KB-5609

dot-iu-cutter v0.1 — Segmentation Health and Usage Feedback Design

12 min read Revision 1
dot-iu-cutterdesignsegmentation-healthusage-feedbackrev5d

dot-iu-cutter v0.1 — Segmentation Health & Usage Feedback Design (D3)

Date: 2026-05-15 Status: DESIGN DRAFT Baseline: rev5d §7.E, §7.G, §12.8 Scope: DESIGN ONLY.


1. Purpose

Define how F2 (Health / Correction) operates: how the system observes post-cut usage, detects mis-segmentations, classifies signals, runs the Segmentation Health Report, and selects between Split / Merge / Edge / Thread / Context-Pack / NoAction — each as a governed lifecycle action, never an automatic structural change.

2. Scope

  • Health signals catalog and classification
  • Segmentation Health Report cadence and content
  • Detect → Review → Action → Verify → Report lifecycle for F2
  • Split / Merge / Edge / Thread / Context-Pack / NoAction decision matrix
  • Evidence bundles per action

Out of scope: thread object lifecycle (D9); retrieval-side signals (D11); Decision Backlog Registry mechanics (D5).

3. Dependencies

  • rev5d §7.E, §7.G, §12.8
  • D1 (operational state machine), D2 (manifest contract), D9 (thread signals consumed)
  • C1A (segmentation rules remain binding)
  • Đ32 (high-risk approval), Đ37 (escalation), Đ39 (universal_edges first), Đ24 (vocabulary)

4. Key Decisions

4.1 Flow 2 Backbone

Observe → Detect → Review → {Split | Merge | Edge | Thread | Context-Pack | NoAction} → Verify → Report

Same state machine vocabulary as F1; the entry trigger differs (Health Report event / complaint / signal threshold).

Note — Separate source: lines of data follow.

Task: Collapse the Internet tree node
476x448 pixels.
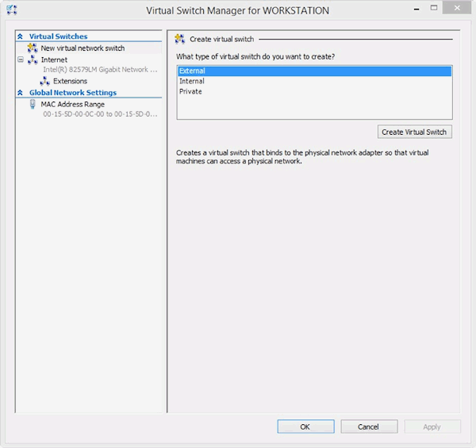Action: [21, 59]
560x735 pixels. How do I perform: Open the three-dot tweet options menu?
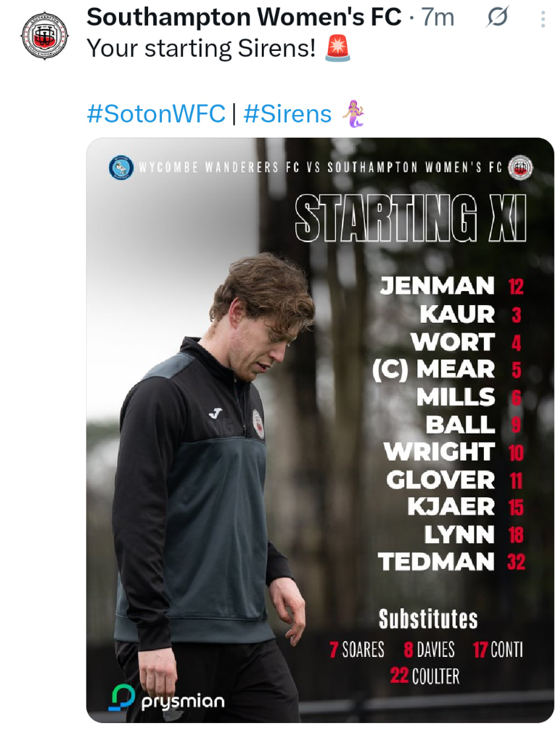[x=542, y=19]
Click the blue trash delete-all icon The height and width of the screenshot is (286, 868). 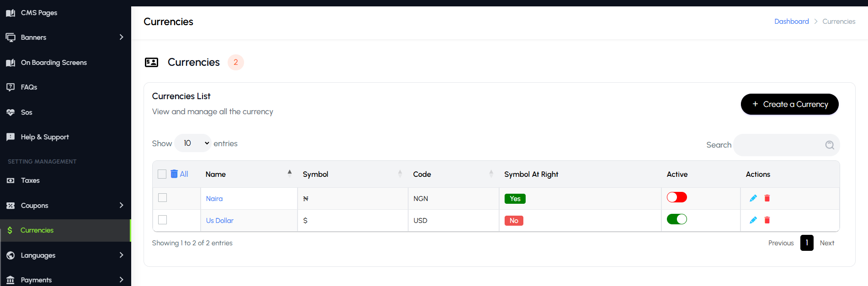click(x=174, y=174)
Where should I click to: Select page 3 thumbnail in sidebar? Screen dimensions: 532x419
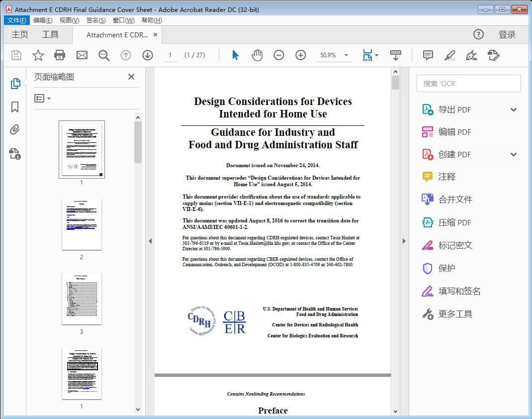[82, 299]
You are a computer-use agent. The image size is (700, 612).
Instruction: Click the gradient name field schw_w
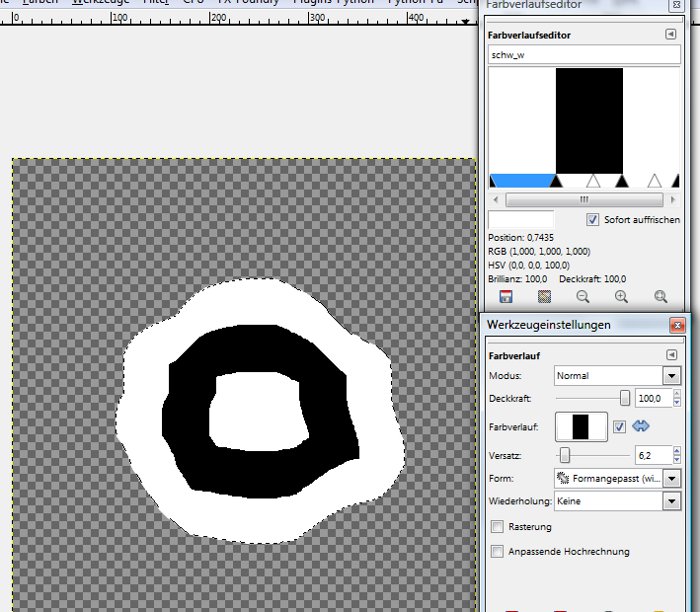584,57
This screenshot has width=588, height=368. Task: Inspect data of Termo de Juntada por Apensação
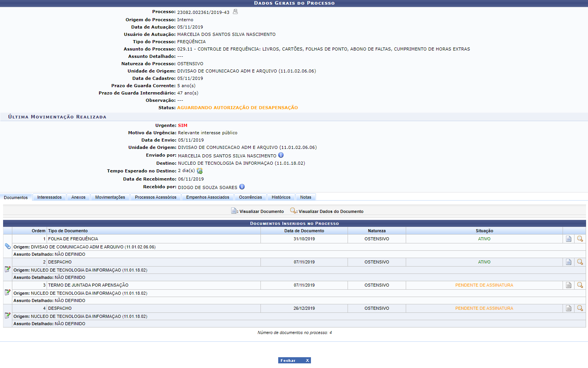point(580,285)
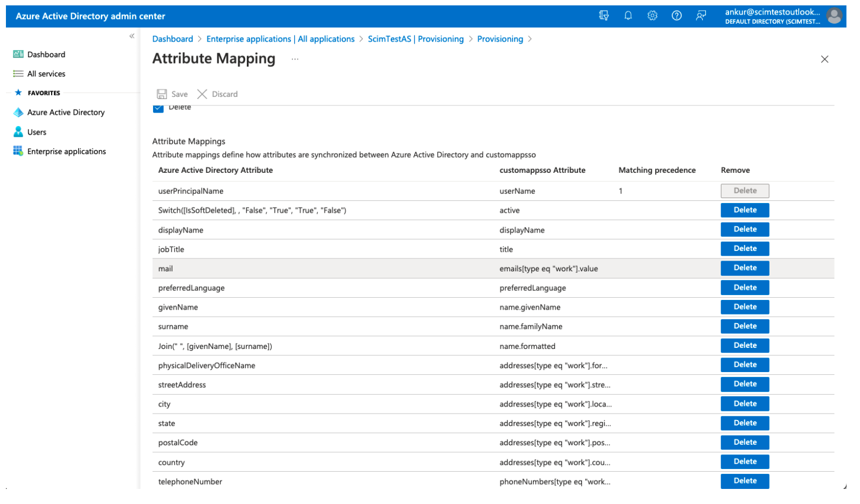The width and height of the screenshot is (860, 504).
Task: Click the Dashboard breadcrumb link
Action: click(172, 39)
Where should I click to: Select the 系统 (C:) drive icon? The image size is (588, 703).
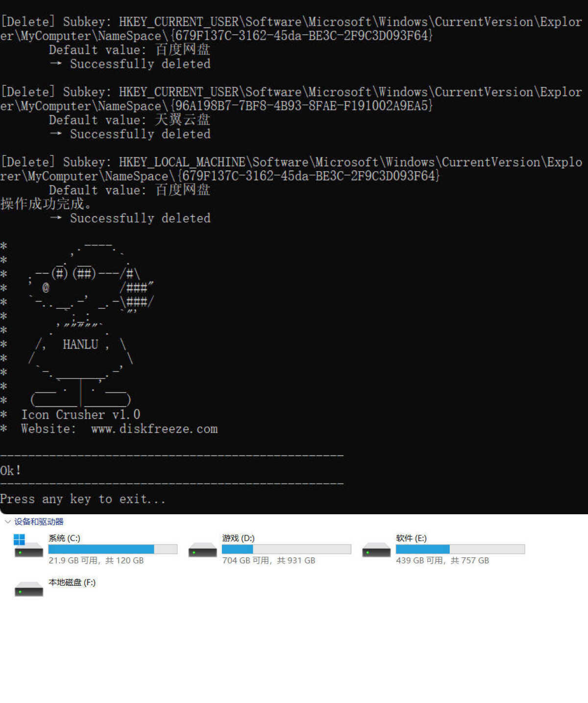point(28,546)
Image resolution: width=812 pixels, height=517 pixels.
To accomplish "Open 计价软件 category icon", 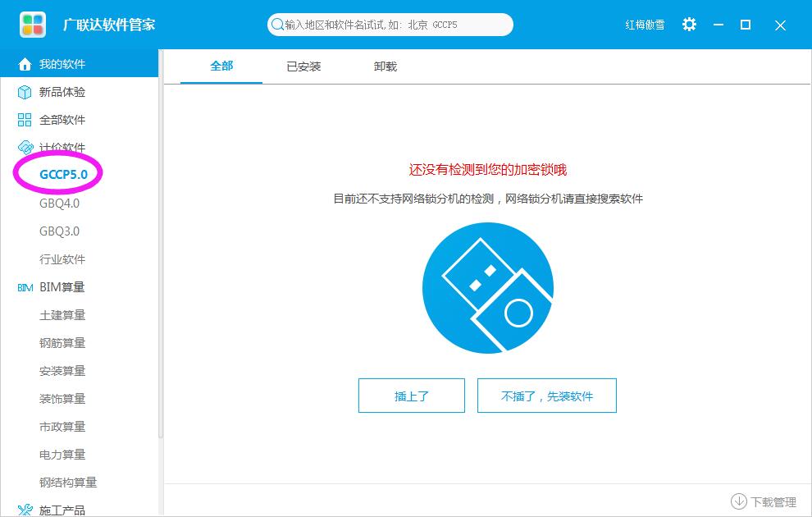I will (24, 148).
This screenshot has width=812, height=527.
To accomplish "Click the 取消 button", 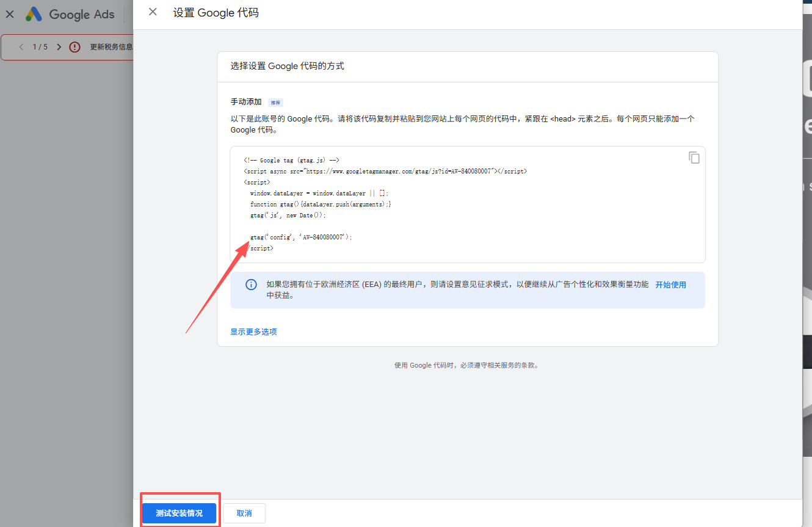I will pos(244,513).
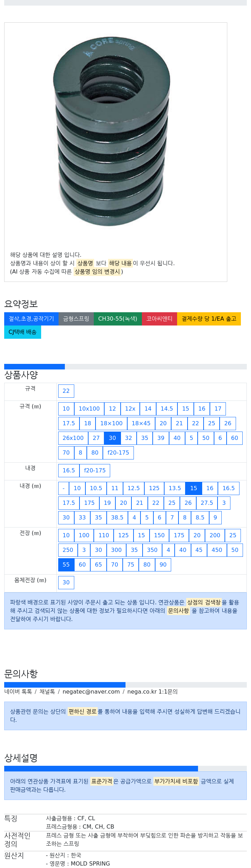Click the negatec@naver.com contact link
251x868 pixels.
91,691
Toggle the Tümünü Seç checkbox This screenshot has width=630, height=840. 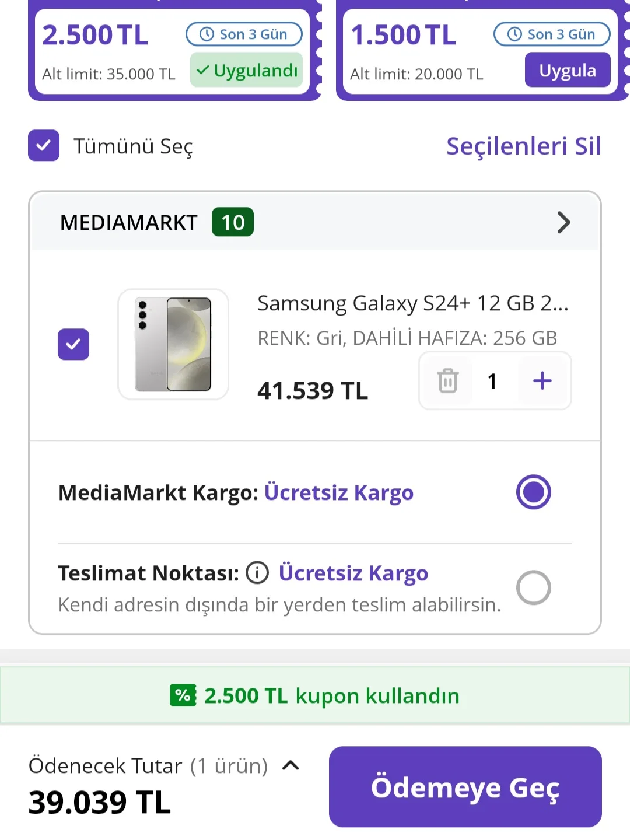(x=44, y=146)
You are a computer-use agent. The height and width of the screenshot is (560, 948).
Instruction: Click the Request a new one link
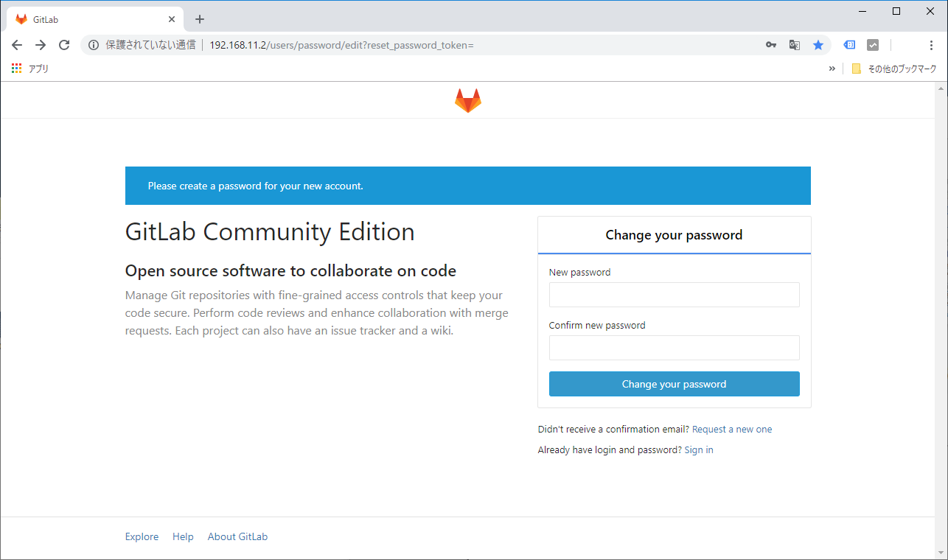tap(731, 429)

4.2 Signal Catalog (Q22; criterion 9, 11)

Signal Description Classification
co_citation Two units repeatedly cited together requires_instrumentation
co_edit Two units edited together in same change-set requires_instrumentation
co_retrieval Two units retrieved together in same query requires_instrumentation
edge_density_overlap Units share many edges → semantic overlap available_now (after Đ39 hooks land)
context_pack_dependency One unit appears only as supporting in another's pack requires_instrumentation
orphan_or_underused_unit Unit with no edges and no retrieval hits requires_instrumentation
misclassification_signal section_type/unit_kind mismatches observed behavior available_now
expected_artifact_missing From D9 thread expected chain available_now hook; data requires_instrumentation
noisy_retrieval From D11 retrieval feedback requires_instrumentation
wrong_link From D9 link rejection available_now
length_drift Unit length grew beyond C1A NL band available_now
overlap_growth Span overlap with sibling appeared after edit available_now
user_complaint Human reported confusing/wrong unit available_now
user_ai_disagreement From D9 §4.12 available_now
wrong_audience_result From D11; security event available_now (security path)

Classification rule (criterion 11): every signal carries one of available_now / requires_instrumentation / future_capability. v0.1 ships the catalog and hooks; collection completeness depends on instrumentation.

4.3 Signal Aggregation

Signals are PG-persisted events. The system computes per-unit and per-thread aggregate scores:

Aggregate Use
unit_health_score Composite from signals targeting this unit
thread_health_score Composite from signals targeting threads containing this unit
coupling_score Edge-density + co-citation + co-retrieval blend

Score formulas are policy; v0.1 defines the hooks and routes scores to Decision Backlog (D5) for tuning.

4.4 Segmentation Health Report (Q24; criterion 10)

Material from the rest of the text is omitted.